Fig 5: Existence proof example 2

Similarly, the existence-proof for object 8 comprises of start digest \( D_0=L^0_8 \), hash-path \( D=\{L^0_9, L^3_0\} \), flags \( F=\{1, 0\} \) and root \( R \). The verifier checks that \( R=H(D_2, H(D_0, D_1)) \). Of note in Fig 4 is the implicit traversal of bubble-nodes by virtue of the logical parent/siblings algorithms found the reference implementation[2].

3.3 Ranged Existence

A ranged-existence-proof extends an existence-proof to multiple leaf nodes (not necessarily adjacent). The purpose is to provide \( 1 \) proof that \( N \) leaves exist rather that relying on \( N \) proofs that \( 1 \) leaf exists. Since neighbouring leaf nodes tend to share antecedent nodes, by taking the union of all their individual existence-proof paths a significant saving in space complexity is achieved. See reference implementation[2] for specification.

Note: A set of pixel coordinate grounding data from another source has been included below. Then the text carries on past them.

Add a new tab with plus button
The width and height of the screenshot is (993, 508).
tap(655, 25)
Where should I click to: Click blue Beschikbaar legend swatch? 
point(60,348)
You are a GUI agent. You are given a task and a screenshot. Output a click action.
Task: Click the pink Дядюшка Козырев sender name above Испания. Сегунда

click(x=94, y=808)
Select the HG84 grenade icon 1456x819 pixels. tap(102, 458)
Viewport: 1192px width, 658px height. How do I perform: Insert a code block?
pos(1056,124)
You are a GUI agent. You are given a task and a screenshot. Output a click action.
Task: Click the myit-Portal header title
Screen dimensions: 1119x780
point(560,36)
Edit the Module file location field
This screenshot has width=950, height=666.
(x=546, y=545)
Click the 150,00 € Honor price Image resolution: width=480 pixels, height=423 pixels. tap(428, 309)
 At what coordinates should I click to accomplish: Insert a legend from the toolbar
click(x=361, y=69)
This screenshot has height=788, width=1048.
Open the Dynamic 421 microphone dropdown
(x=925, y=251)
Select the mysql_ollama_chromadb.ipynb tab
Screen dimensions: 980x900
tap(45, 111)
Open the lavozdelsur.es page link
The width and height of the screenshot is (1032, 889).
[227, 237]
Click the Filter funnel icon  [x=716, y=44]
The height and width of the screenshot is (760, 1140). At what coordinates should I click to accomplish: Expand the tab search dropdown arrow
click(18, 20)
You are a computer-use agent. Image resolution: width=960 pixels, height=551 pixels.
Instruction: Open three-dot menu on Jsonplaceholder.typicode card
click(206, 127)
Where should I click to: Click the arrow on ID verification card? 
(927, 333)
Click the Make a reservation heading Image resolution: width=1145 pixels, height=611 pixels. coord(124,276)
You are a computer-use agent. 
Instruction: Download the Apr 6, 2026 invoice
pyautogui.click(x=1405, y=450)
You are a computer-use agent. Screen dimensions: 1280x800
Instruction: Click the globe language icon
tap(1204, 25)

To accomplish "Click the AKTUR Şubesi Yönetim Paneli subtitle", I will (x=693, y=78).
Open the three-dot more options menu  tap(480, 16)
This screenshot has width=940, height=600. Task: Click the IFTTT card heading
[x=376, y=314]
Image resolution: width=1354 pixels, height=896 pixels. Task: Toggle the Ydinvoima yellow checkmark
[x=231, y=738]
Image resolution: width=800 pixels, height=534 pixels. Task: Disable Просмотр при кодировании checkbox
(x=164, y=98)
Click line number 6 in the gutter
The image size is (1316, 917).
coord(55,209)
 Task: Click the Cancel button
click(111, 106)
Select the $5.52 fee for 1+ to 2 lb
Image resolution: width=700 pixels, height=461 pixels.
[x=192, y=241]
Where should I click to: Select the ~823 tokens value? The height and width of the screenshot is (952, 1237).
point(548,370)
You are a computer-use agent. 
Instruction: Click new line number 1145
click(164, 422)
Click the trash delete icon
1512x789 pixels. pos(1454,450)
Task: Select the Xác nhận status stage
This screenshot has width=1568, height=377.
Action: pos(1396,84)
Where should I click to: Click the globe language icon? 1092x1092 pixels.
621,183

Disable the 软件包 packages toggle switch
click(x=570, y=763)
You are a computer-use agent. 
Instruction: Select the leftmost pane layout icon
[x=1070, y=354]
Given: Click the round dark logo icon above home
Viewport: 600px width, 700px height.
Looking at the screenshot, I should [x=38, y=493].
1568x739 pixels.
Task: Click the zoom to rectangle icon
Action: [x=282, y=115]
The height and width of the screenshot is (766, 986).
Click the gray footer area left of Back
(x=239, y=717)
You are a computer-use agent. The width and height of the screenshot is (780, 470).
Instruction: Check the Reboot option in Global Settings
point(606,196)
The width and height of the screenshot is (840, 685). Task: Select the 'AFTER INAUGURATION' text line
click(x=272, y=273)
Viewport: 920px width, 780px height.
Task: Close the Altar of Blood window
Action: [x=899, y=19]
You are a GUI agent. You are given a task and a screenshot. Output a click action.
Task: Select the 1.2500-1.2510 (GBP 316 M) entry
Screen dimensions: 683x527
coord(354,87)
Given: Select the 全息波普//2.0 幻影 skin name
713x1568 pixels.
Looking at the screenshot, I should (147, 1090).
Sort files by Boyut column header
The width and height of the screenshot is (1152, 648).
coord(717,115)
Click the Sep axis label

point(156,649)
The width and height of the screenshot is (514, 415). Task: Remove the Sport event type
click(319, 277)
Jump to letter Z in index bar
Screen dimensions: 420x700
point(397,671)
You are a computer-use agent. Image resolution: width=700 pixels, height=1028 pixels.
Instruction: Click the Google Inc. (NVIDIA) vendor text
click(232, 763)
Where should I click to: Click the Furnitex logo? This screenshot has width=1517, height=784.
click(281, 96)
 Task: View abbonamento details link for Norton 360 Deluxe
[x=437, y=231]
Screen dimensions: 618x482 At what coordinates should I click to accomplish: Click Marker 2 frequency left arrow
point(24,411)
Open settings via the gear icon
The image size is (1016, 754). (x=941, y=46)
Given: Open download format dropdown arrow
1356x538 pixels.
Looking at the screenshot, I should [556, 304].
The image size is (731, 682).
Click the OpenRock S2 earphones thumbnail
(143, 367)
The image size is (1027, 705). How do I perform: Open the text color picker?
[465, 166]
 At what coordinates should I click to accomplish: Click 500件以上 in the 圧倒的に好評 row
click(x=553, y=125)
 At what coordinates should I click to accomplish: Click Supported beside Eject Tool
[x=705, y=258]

3.4 Right Delete (Consistency)

A consistency-proof proves that the first \( M \) leaves of two trees are equal. In other words, it proves that a merkle-tree \( L \) with \( M \) leaves and root \( R \) has the same first \( M \) leaves as tree \( L' \) with \( N \ge M \) leaves and root \( R' \). The consistency-proof construction in this paper is unique and differs from commonly known implementations. In the opinion of the author, the construction here is more elegant and simpler. It works by proving that the invariant right-most sub-root \( k \) of the smaller tree \( L \) exists in the larger tree \( L' \). If the trees are consistent to \( M \) leaves, the existence-proof of \( k \) in \( L' \) necessarily traverses the existence-path of \( k \) in \( L \). This allows \( R \) to be recovered from the existence-proof of \( k \) in \( L' \) alone. By verifying \( R \) indeed derives from the existence-proof of \( k \) in \( L \), and the existence proof itself validates to \( R' \), then the verifier shown \( L \) and \( L' \) are consistent up to and including \( M \) leaves. See reference implementation[2] for specification.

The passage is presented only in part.